Born in 1881, Preston was the youngest of 5 children. Both of her parents were avid gardeners, which inspired her love of gardening. As a child, she helped them with their gardening and maintained her own flower bed. Preston lived in an exciting time for horticulturalists – there were many exciting and exotic new plants coming in from Asia and South America. To begin her formal education in horticulture, she took a year to study at Swanley Agricultural College.
After the passing of her mother and father, she followed her sister Margaret to Canada. At the time, women were encouraged to only pursue gardening as a hobby for exercise and aesthetics. Undeterred, Preston decided to pursue her career by enrolling at the Ontario Agriculture College (OAC).

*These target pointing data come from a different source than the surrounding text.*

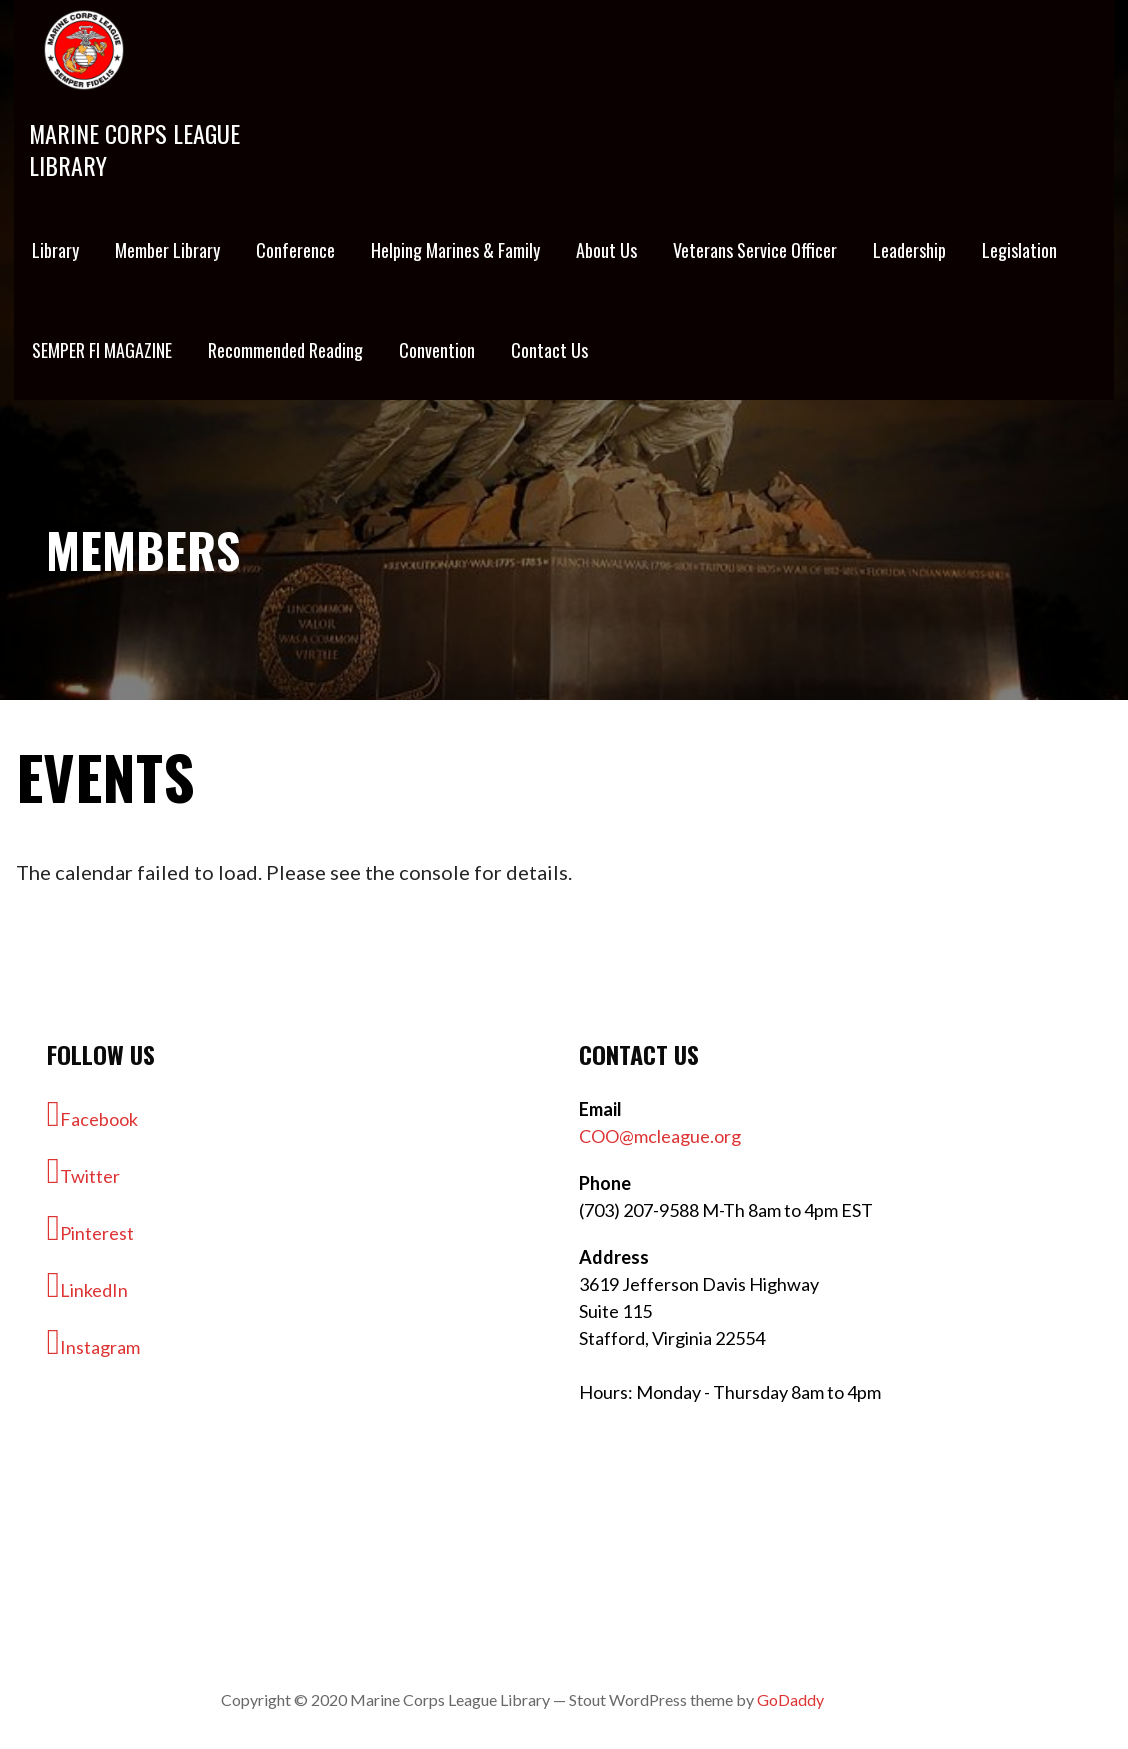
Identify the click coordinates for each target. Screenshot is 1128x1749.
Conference (295, 250)
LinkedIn (87, 1285)
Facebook (92, 1114)
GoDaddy (790, 1699)
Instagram (93, 1342)
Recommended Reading (285, 350)
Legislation (1019, 250)
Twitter (83, 1171)
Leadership (909, 250)
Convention (437, 350)
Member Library (167, 250)
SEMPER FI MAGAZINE (102, 350)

After a year, she gave up her studies to assist Professor J.W. Crow at the OAC, where she worked to breed fruit that ripened more quickly and was more resistance to disease and insects. In 1916, she successfully cross-bred two varieties of lilies, making her the first female hybridist in Canada. The fruit of her efforts, the George C. Creelman lily, is often used as a parent for modern hybrids.
In 1920, she was hired to work at the Central Experimental Farm (CEF). Over the course of the next 26 years, she developed over 200 individual hybrids, crossing existing plants to produce disease-resistant varieties with abundant flowers. The various lily, lilac, rose, columbine, Siberian iris and crabapples she developed for the Canadian climate were released through the CEF and its satellite stations across Canada. She was the first CEF employee to specialize in ornamental plant breeding. She defied gender expectations throughout her career, eventually becoming a Dominion Horticulturalist.